Tema del mese

Anteprima di dicembre: vivere di emozioni, con il cinema

Da Don Camillo al Timorasso, passando per Dino Risi

Arte popolare per eccellenza, il cinema dona emozioni, come ogni calice di vino

Era settembre quando concludevo l’anteprima del mese sul tema ‘Musica e vino’ con questa frase: “L’arte è emozione: vino e musica ci insegnano ad assaporare le cose del mondo con maggiore intensità, volando oltre la routine del quotidiano. Darsi la possibilità di sognare ci porta a camminare su nuove strade di percezione e di piacere”. Mentre la scrivevo, sentivo che questo pensiero andava oltre la musica e poteva anzi descrivere il rapporto tra il vino e qualsiasi altra forma d’arte. Con il cinema, ad esempio. Forse l’arte più popolare di tutte, quella che attraverso la televisione è davvero diventato parte del nostro quotidiano. Uno dei suoi più grandi interpreti del cinema italiano e mondiale, il maestro Federico Fellini, a tal proposito ci regalò questa massima: “Un buon vino è come un buon film: dura un istante e ti lascia in bocca un sapore di gloria; è nuovo ad ogni sorso e, come avviene con i film, nasce e rinasce in ogni assaggiatore”.
1.

Preti e santoni

Il concetto può apparire semplice, forse banale, ma secondo me esplora un’immensa profondità e dona a ognuno di noi la possibilità di relazionarsi con il gusto o con la visione di un film in base al proprio sentire, al momento, all’attenzione, al livello di conoscenza, con la massima libertà. Nessuno è padrone di una verità assoluta quando interpretiamo/gustiamo un’opera d’arte o un prodotto della natura.
Nella storia del cinema sono infinite le citazioni che riportano al vino, le incontriamo nei film italiani del dopoguerra fino alla straripante produzione hollywoodiana degli ultimi anni.

DATI REGISTRATI –
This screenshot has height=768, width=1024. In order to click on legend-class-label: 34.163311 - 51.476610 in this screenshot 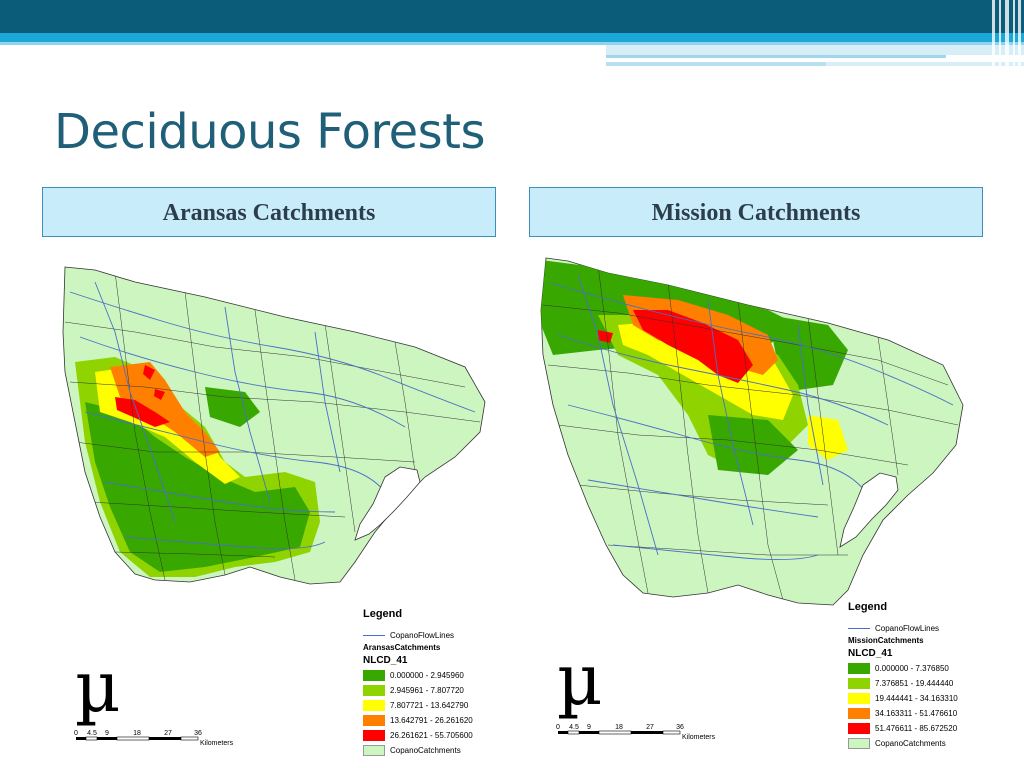, I will do `click(916, 714)`.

COMPITO SCRITTO 1 –
Nel brano su cinema e vino, quale tema aveva l'anteprima del mese di settembre?
COMPITO SCRITTO 2 –
Prosegui il brano su cinema e vino dal punto in cui si interrompe.
Le righe sono materiale a parte, distinto dal brano.

RISPOSTA SCRITTA 1 –
Il tema era ‘Musica e vino’.

RISPOSTA SCRITTA 2 –
Ricordate l’eterna battaglia tra Fernandel/Don Camillo e Gino Cervi/Peppone, diretti da Luigi Comencini negli anni ’60, che prese spunto dai racconti di Giovanni Guareschi? I suoi film descrivevano un popolo appena uscito dalla guerra, pieno di conflitti e contraddizioni, ma che aveva anche la capacità di guardarsi in faccia e trovare risposte comuni ai problemi. Erano pellicole straordinarie, comiche, ironiche e popolari. I protagonisti, ispirandosi alla situazione politica dell’epoca, non potevano che essere un cattolico e un comunista. I due non perdevano occasione per litigare e azzuffarsi, ma la soluzione era sempre lì a portata di mano, nell’incontro, nel dialogo davanti a una partita a carte e a un immancabile bicchiere di buon vino.
Oggi il vino sta attraversando il suo periodo di massima espansione mediatica. Tutti ne parlano e ogni giorno nascono nuovi esperti in ogni angolo della terra. Alcuni di questi addirittura sembrano sacerdoti di un culto i quali, indossate le vesti liturgiche, ne cantano le sacre doti.

2.

Straziami, ma di vino saziami

A volte mi annoio, a volte mi diverto a osservare chi è convinto di possedere il Verbo: esperti che non permetterebbero a nessuno di contestare la loro visione o di immaginare qualcosa di diverso dalle loro percezioni. Una propensione alla chiacchiera e alla superbia tanto immotivata che arriva alla comicità involontaria.
Spesso al cinema pensiamo “Beh, è solo un film, nella realtà non accade”.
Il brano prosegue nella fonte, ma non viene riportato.